── Supplied records ──
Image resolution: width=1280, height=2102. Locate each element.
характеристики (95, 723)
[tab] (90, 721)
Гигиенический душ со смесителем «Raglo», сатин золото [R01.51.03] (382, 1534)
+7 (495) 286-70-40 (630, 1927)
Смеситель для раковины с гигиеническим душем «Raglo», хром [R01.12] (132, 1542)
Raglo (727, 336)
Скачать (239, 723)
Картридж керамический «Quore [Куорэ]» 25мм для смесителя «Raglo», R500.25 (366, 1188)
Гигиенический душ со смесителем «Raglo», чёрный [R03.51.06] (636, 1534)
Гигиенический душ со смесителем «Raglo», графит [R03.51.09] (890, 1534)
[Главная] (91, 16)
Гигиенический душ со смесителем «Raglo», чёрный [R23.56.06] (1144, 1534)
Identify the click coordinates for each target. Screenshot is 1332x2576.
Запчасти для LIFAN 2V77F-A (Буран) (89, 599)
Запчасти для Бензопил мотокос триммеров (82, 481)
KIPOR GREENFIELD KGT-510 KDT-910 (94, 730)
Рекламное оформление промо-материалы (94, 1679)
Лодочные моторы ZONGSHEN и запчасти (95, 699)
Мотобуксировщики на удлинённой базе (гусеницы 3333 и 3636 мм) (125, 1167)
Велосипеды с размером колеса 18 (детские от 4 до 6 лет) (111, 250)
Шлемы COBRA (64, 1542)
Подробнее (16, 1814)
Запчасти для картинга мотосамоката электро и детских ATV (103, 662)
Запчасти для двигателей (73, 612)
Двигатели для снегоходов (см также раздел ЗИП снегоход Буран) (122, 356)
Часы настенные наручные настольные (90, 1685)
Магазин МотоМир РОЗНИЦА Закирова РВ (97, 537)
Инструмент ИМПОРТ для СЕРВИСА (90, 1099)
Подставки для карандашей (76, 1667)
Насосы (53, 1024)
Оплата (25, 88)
───
Assigned task:
Find the lines above holding the word "смесителем" and show them.

Exercise output:
Гигиенический душ со смесителем «Raglo», сатин золото [R01.51.03] (382, 1534)
Гигиенический душ со смесителем «Raglo», чёрный [R03.51.06] (636, 1534)
Гигиенический душ со смесителем «Raglo», графит [R03.51.09] (890, 1534)
Гигиенический душ со смесителем «Raglo», чёрный [R23.56.06] (1144, 1534)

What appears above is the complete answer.